The bulk of the selection is in the outdoor sculpture garden, but not all Shaffer’s materials are durable enough for that. “Great White Way” is a stack of foam cups, artfully fitted together — top to top and bottom to bottom — in sets of four. Several grids of aluminum tubes suggest Sol Lewitt’s minimalism, except for shiny coatings of auto-body lacquer and an occasional playful break in geometric arrangements.

Most of Shaffer’s pieces are sleek, tidy and in a single color or a narrow range of contrasting hues. This reflects his credo — “my work is about ideas rather than things.” Yet he sometimes lets the material rudely speak, as in a spire of salvaged lumber from which bent nails protrude. The concept is immaculate, but the object is battered by real-world use.

Theoretical and actual also contend in Julie Wolfe’s sprawling “Quest for a Third Paradise,” upstairs at the same venue. Included are one of the local artist’s “Green Rooms,” an array of bottles filled with water samples dosed with extracts and chemicals. The infusions yield intense hues that Wolfe echoes in paintings, drawings and a collage that creates a color wheel from covers of books and pamphlets.

The third paradise the artist seeks is one in which nature, technology and humanity all flourish. She evokes this in pictures that suggest both organic and electronic systems, or by juxtaposing black-and-white photos with areas of pure color. In video close-ups of water, Wolfe celebrates the organic world’s continual flux. Yet her hard-edge pieces display a parallel enthusiasm for the archetypal.

Duly Noted Painters

Kurtis Ceppetelli and Matthew Malone, who collaborate as Duly Noted Painters, are offering an art-history lesson to patrons of the Watergate Gallery. The local duo’s “Modern Affinities” presents loose interpretations of works by Caravaggio, El Greco and other pre-modern masters. Small reproductions of the originals are on display for comparison, as are drawings that preceded the painting.

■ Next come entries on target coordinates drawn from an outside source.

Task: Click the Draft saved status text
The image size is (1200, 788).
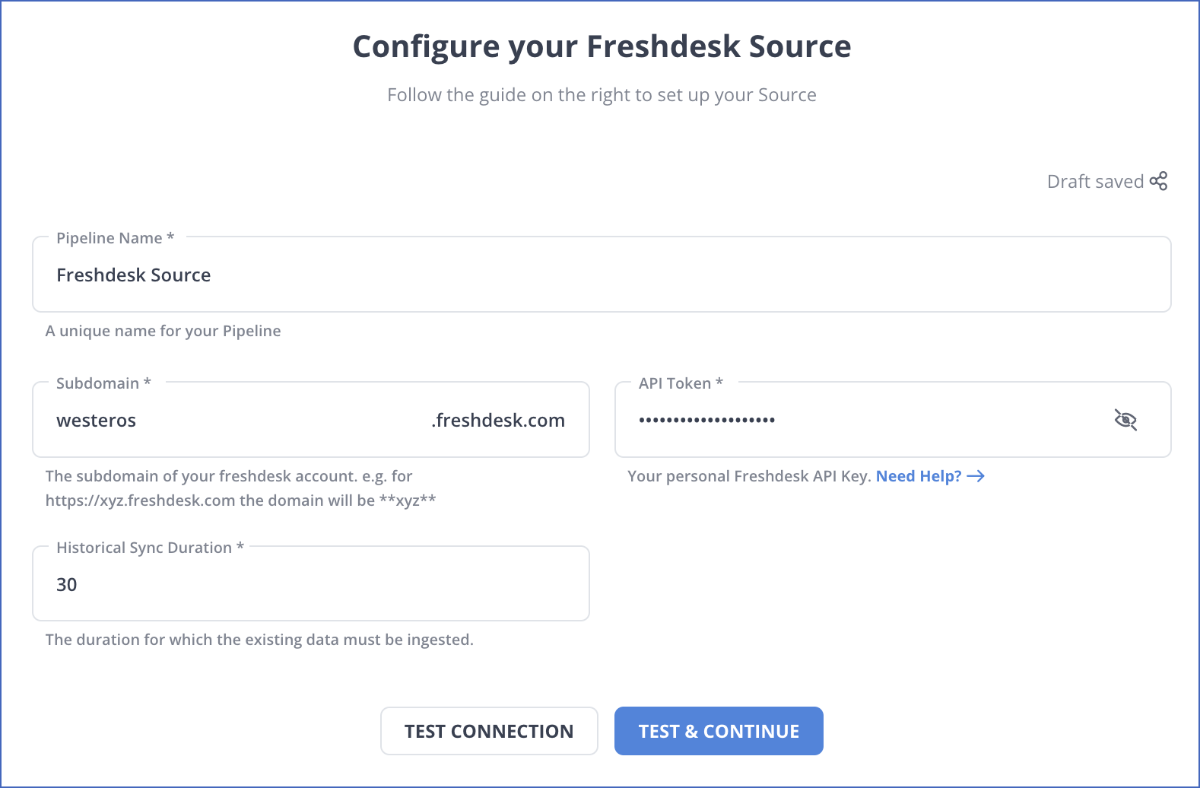Action: tap(1095, 182)
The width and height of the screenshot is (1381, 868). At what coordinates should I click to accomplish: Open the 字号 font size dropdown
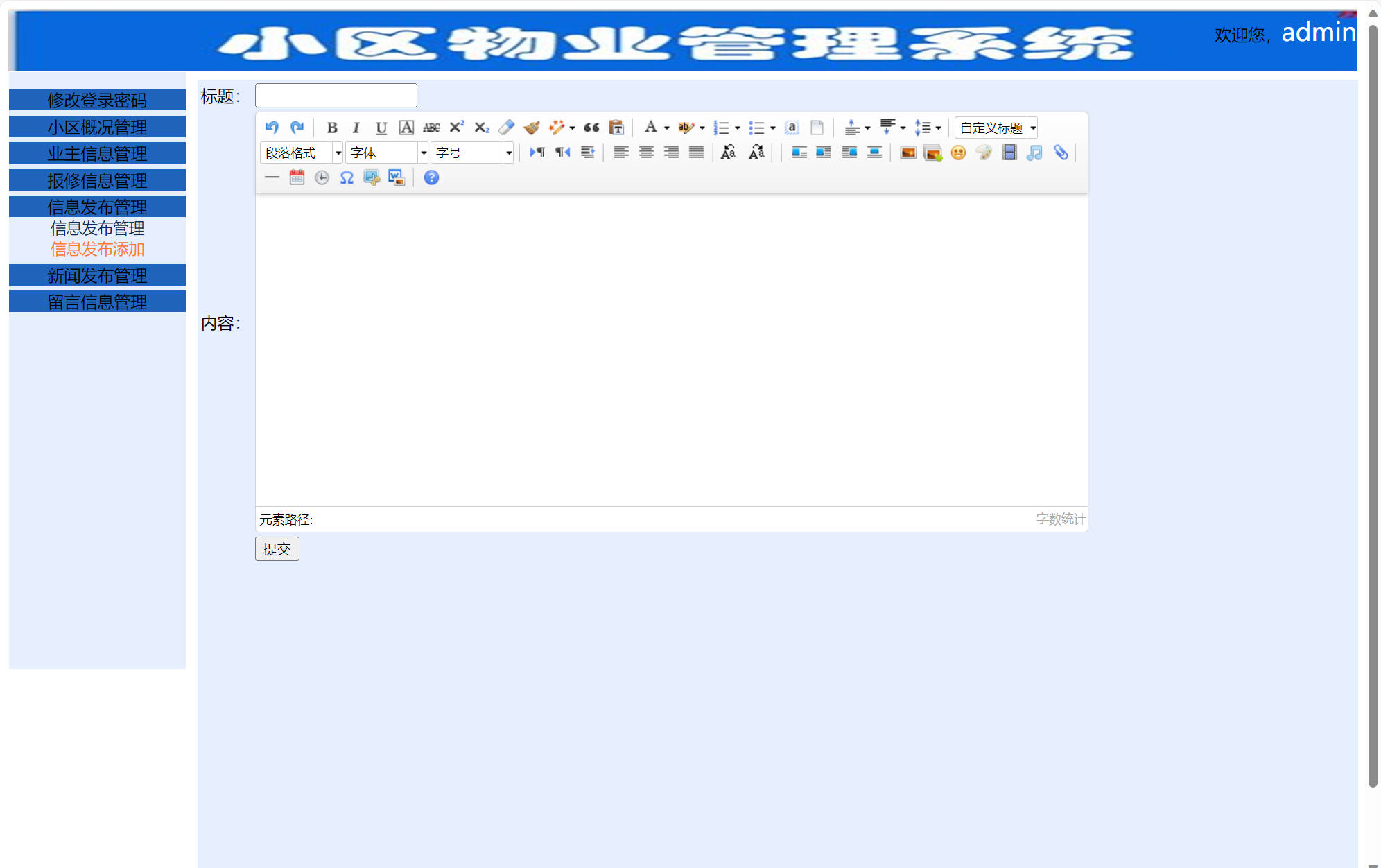471,153

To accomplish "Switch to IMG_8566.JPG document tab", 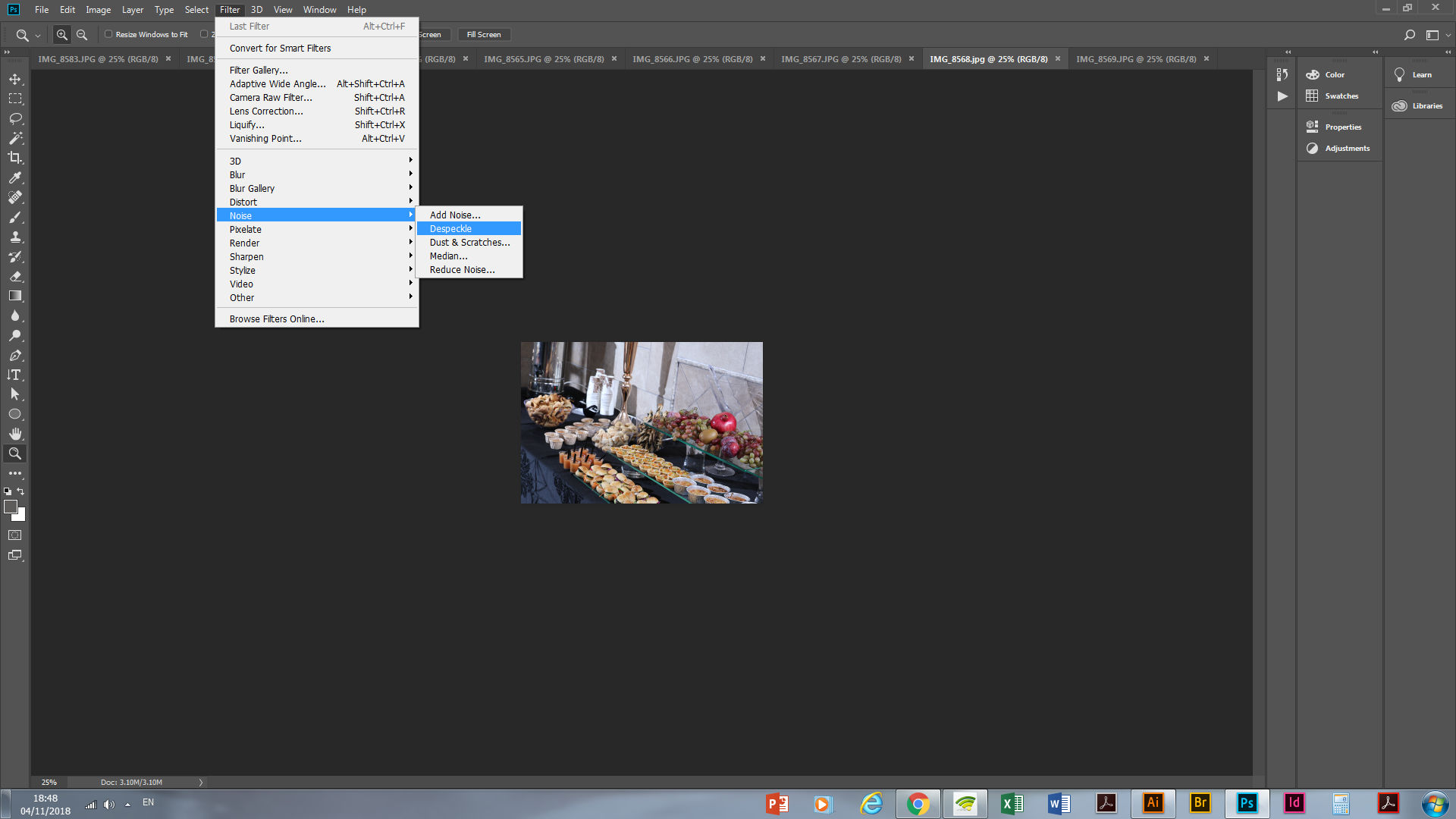I will click(x=692, y=59).
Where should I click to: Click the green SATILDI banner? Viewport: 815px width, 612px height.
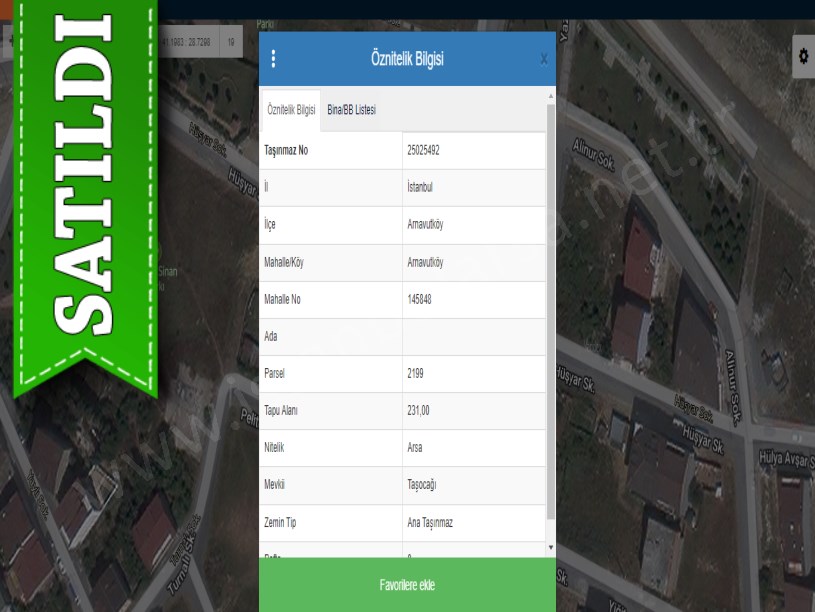(82, 190)
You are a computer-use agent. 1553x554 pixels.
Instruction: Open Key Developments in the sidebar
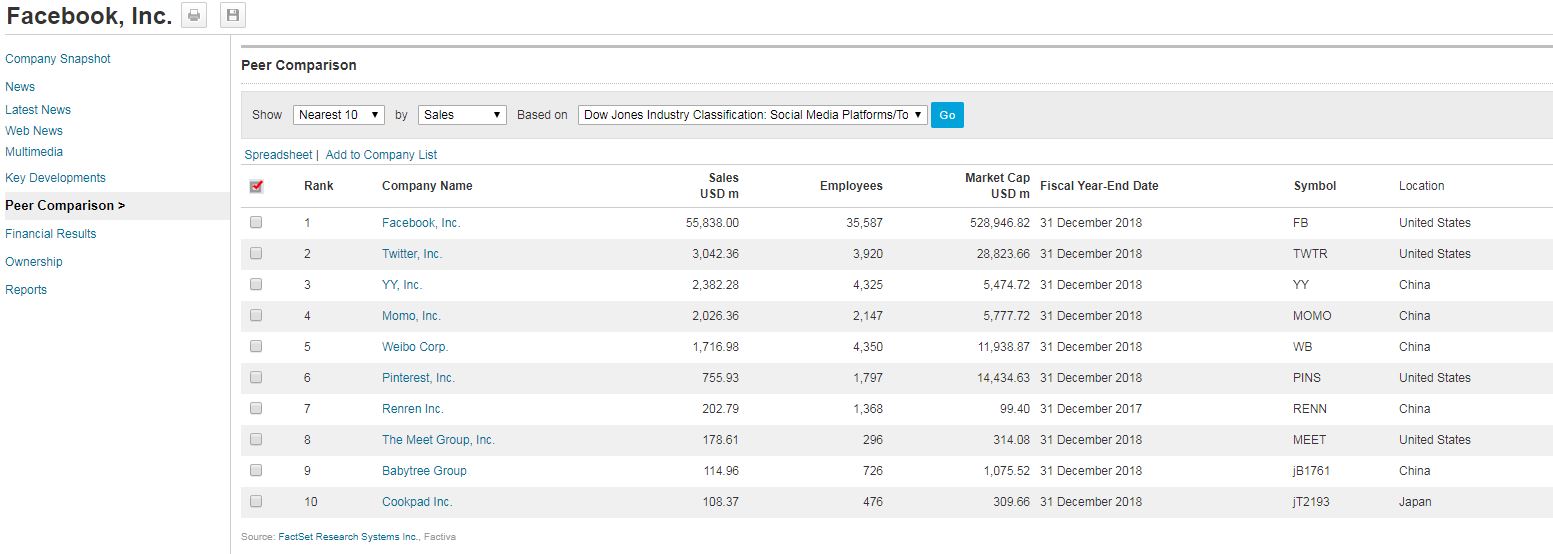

The artists, whose spontaneous brushwork dovetails and overlaps in each picture, retain the originals’ compositions while departing from their style. They prefer flat blocks of color and cartoon-style outlines to graduated modeling and shading, and they splash and drip pigment with the abandon of abstract expressionists.

Lurid biblical tales such as “Susanna and the Elders” are upstaged by the dramatic action of brush on canvas. Minor details, notably a green corsage in Joshua Reynolds’s “Portrait of Mrs. Collyear,” become central in the remakes. Ceppetelli and Malone are unbeholden to priests or patrons, so they’re free to explore the forms, rather than the themes, of these familiar vignettes.